Kedua, Peserta Pemilu (si calon dan si caleg) jangan berbuat curang dengan tindakan praktik “money politic” (politik uang) dalam upaya menarik simpati masyarakat dan merebut suara terbanyak dengan menghalalkan segala cara (praktik jual-beli suara). Di masa pemilu acap kali kita melihat berbagai bentuk pemberian dari para calon dan/atau caleg kepada para pemilih.
Para calon dan/atau caleg membagikan fulus kepada penyelenggara pemilu untuk dijadikan sebagai ongkos agar memenangkan si caleg tertentu, jika hal demikian benar terjadi dilapangan, maka penyelenggara pemilu tersebut telah melanggar sumpahnya dan cacat integritas sebagai penyelenggara serta haram hukumnya untuk dipilih kembali yang bersangkutan sebagai penyelenggara pemilu/pemilihan.
Bahkan si calon dan si caleg terkadang menggunakan momen pemilihan umum untuk memberikan fulus kepada para pemilih dengan alasan ini uang zakat dan shadaqah.
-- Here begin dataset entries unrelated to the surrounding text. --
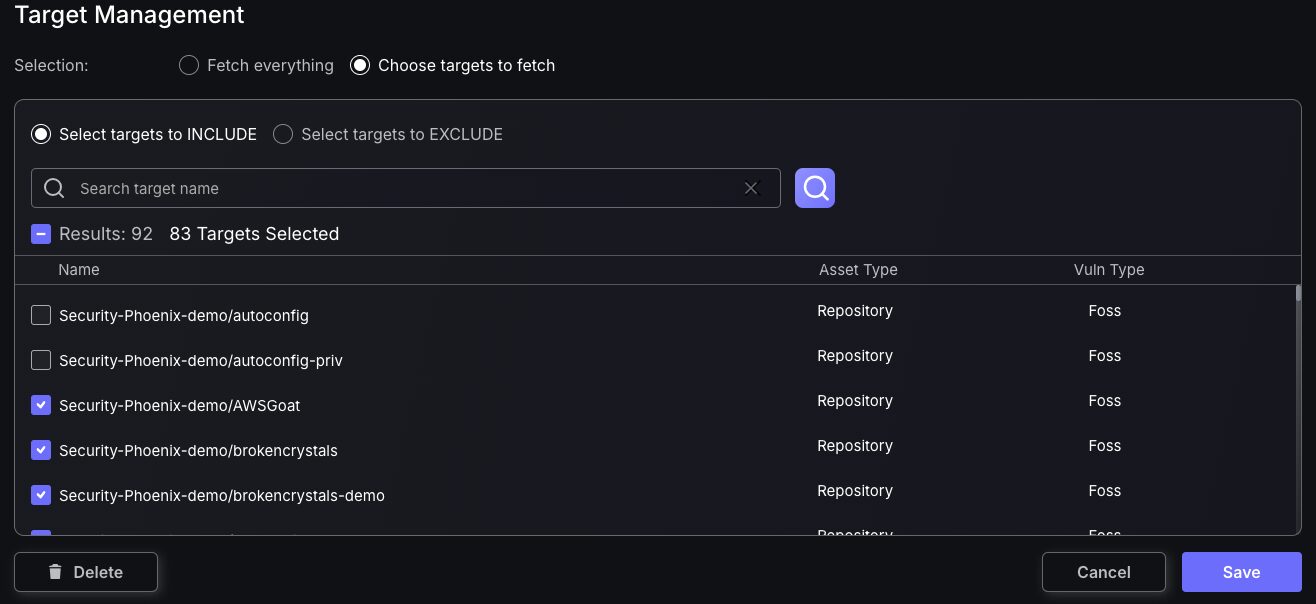Cancel the target management changes

1104,572
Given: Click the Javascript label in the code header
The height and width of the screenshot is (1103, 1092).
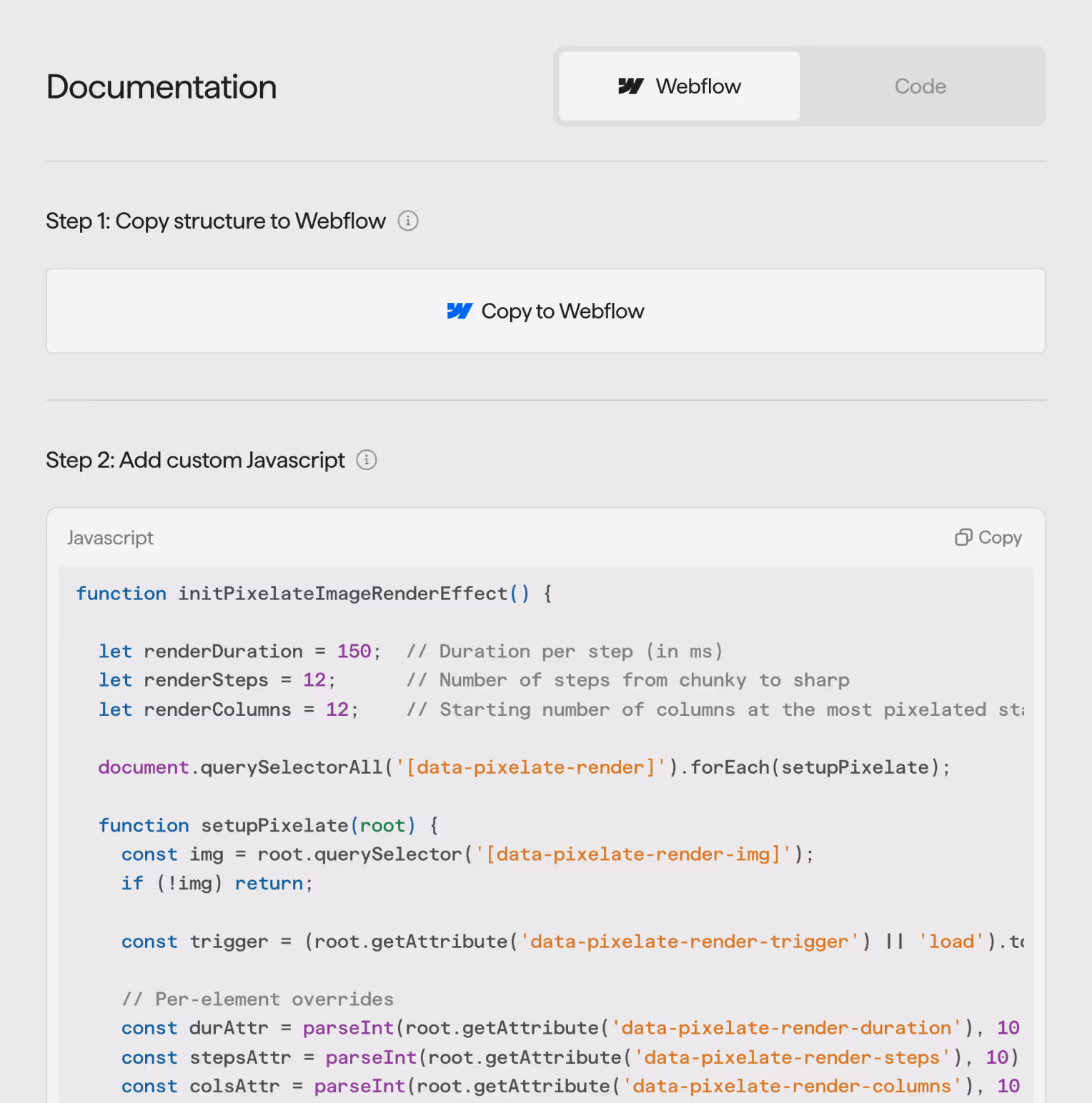Looking at the screenshot, I should [110, 537].
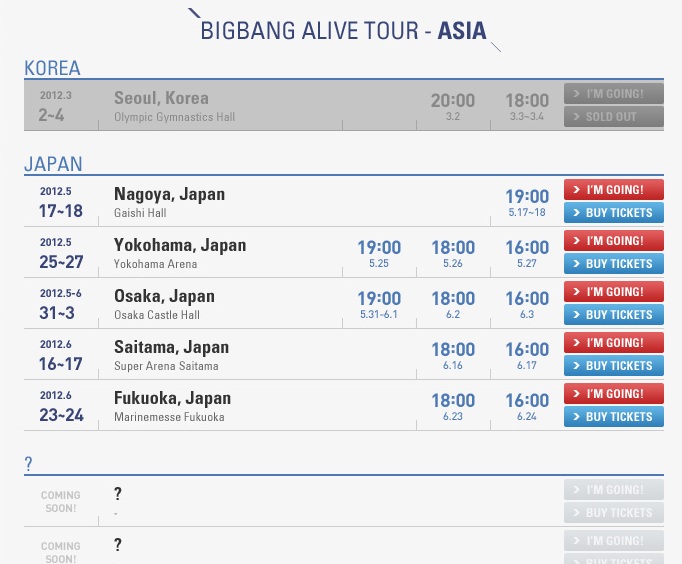Click I'M GOING! for Fukuoka, Japan
The width and height of the screenshot is (682, 564).
(x=614, y=394)
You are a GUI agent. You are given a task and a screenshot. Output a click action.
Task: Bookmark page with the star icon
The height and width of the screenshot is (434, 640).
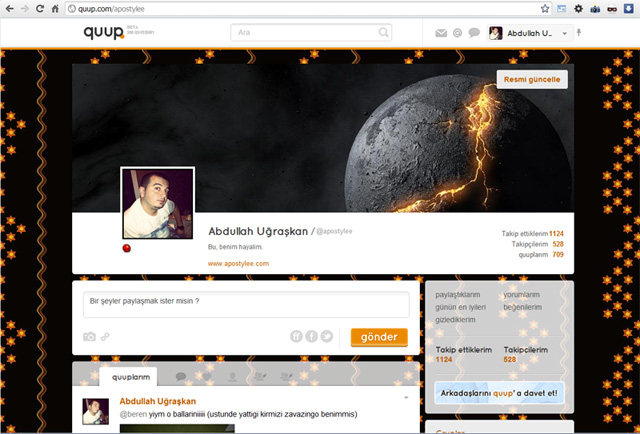(x=545, y=8)
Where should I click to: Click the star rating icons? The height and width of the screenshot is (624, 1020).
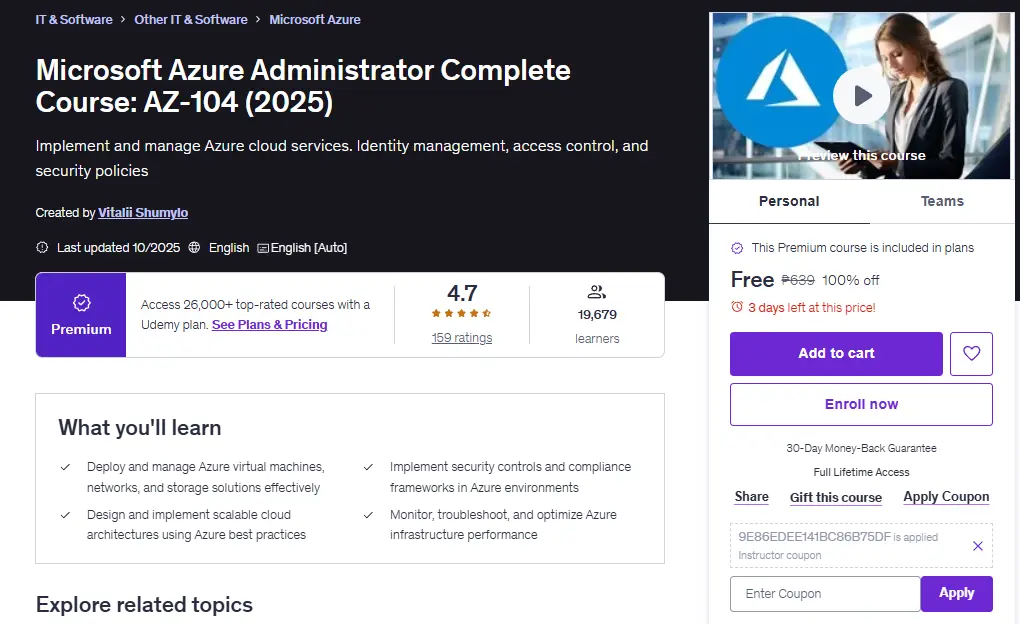461,313
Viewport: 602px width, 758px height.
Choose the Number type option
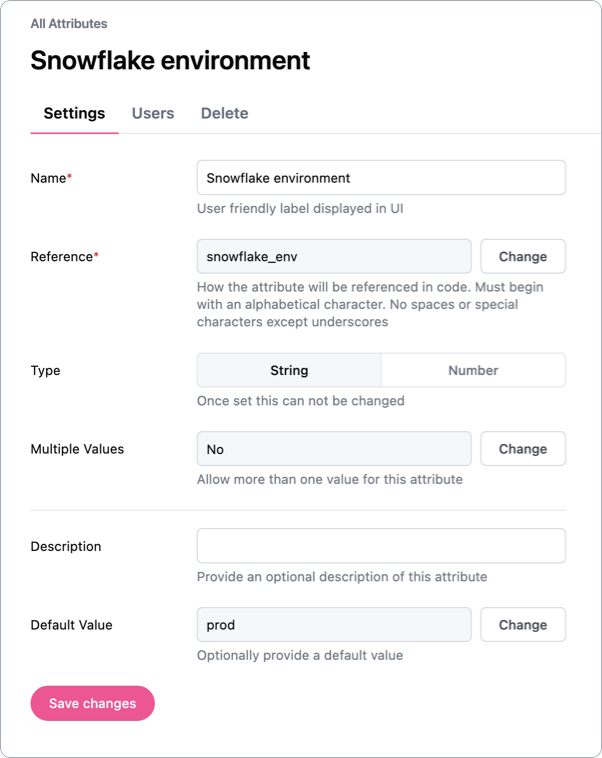click(473, 370)
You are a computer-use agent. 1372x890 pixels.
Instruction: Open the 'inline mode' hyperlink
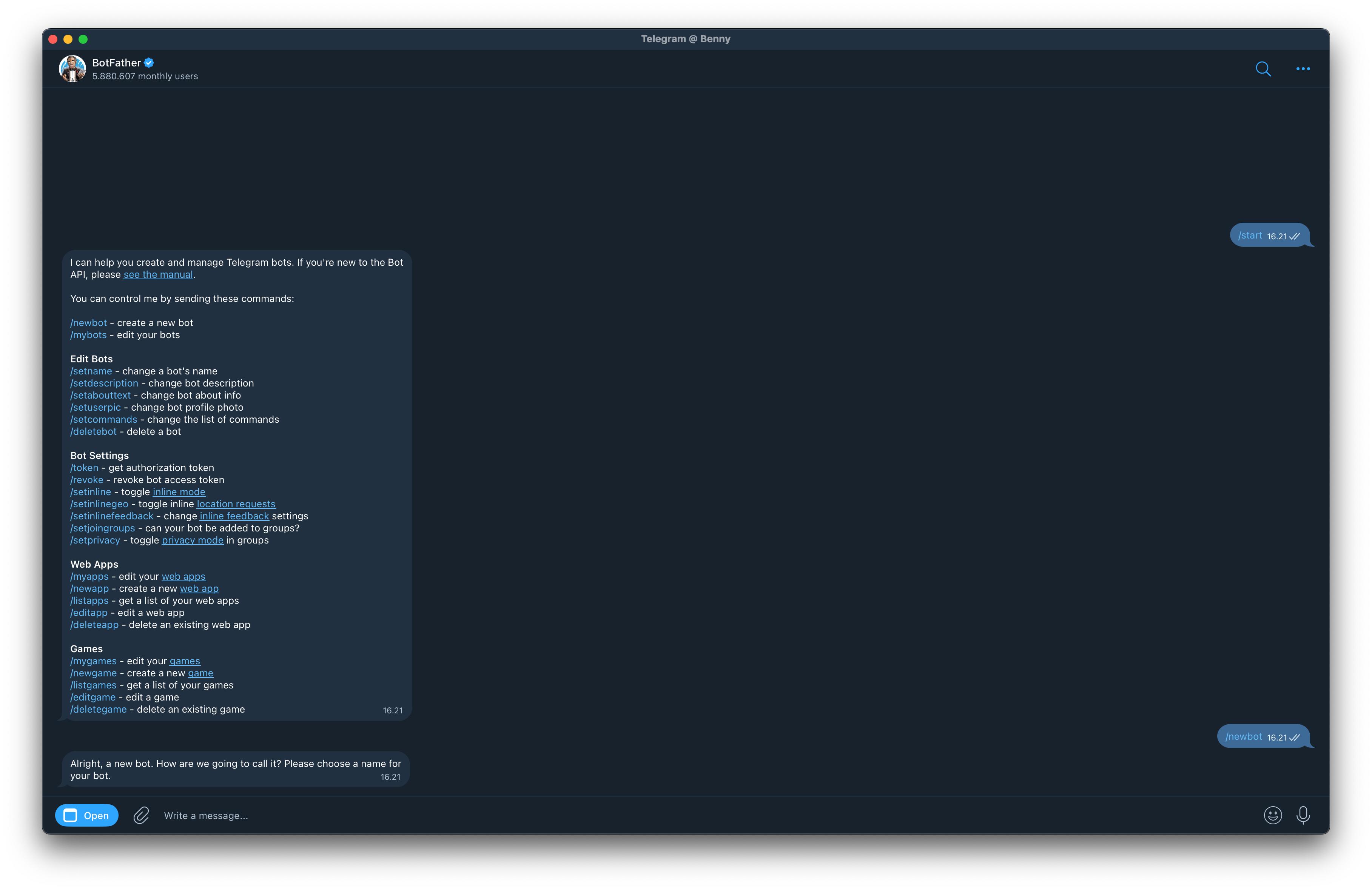[x=179, y=492]
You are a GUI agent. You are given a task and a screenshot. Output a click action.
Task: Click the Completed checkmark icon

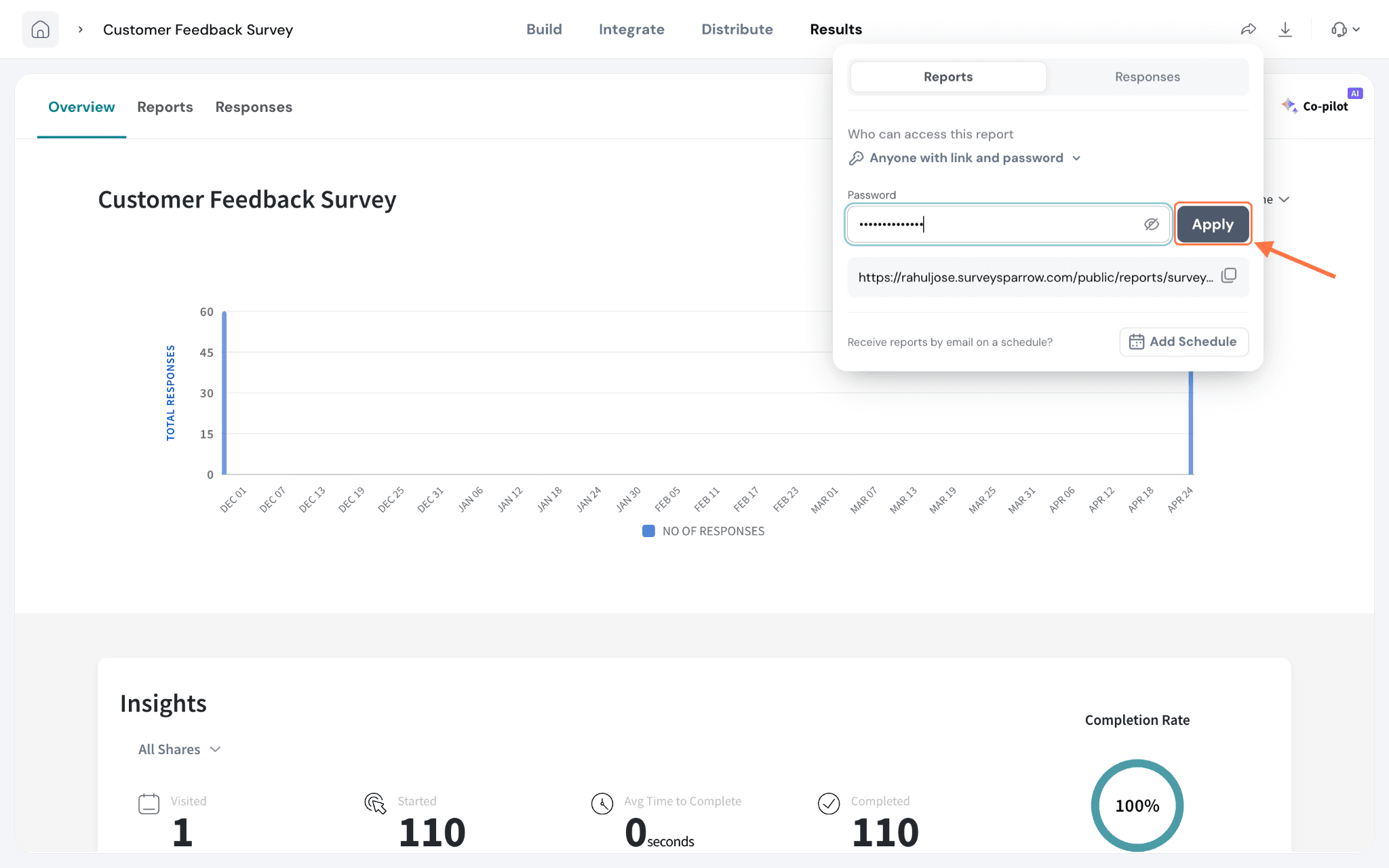(x=829, y=804)
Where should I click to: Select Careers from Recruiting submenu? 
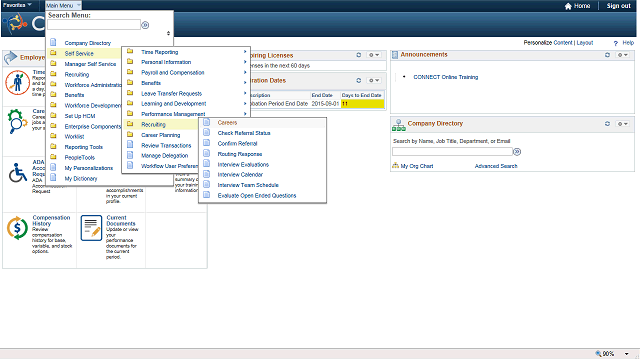pyautogui.click(x=227, y=122)
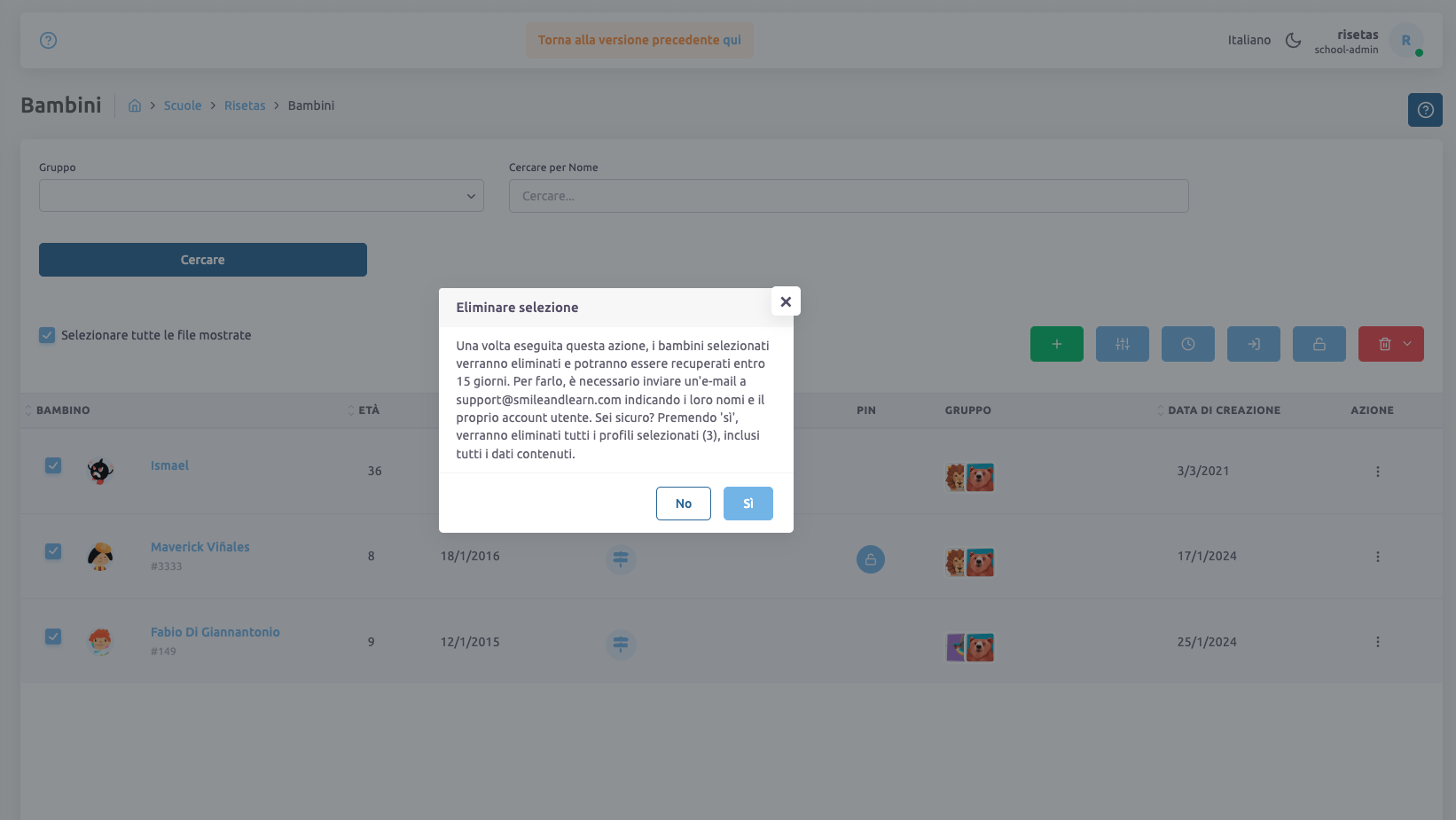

Pemberian dengan berbagai dalih tersebut tidak lepas dari maksud tertentu dan berpengaruh kepada pemilih dalam menentukan calon dan/atau caleg yang akan dipilihnya.
Sedangkan ciri-ciri Pemilu yang penuh dengan kepalsuan adalah terlihat secara nyata adanya tindakan “ketidak-adilan” yang dilakukan oleh penyelenggara Pemilu secara berjenjang (KPU dan Bawaslu) dengan praktik-praktik penyimpangan, ketidakjujuran, dan sikap tidak berlaku adil (diskriminatif) kepada semua pihak dalam menjalankan tugas dan kewenangannya.
Ciri Pemilu tersebut di atas, jika tidak dilaksanakan dengan baik, maka hal ini merupakan tindakan dan/atau perbuatan yang sangat menghancurkan harkat dan martabat Pemilu saya, Anda dan kita semua. Yang seharusnya semua pihak yang terlibat dalam pelaksanaan Pemilu harus bekerja atas nama Undang-undang dan lebih pada menjaga integritas dan profesionalitas dalam menunaikan tugas, wewenang dan kewajibannya sebagai penyelenggara Pemilu.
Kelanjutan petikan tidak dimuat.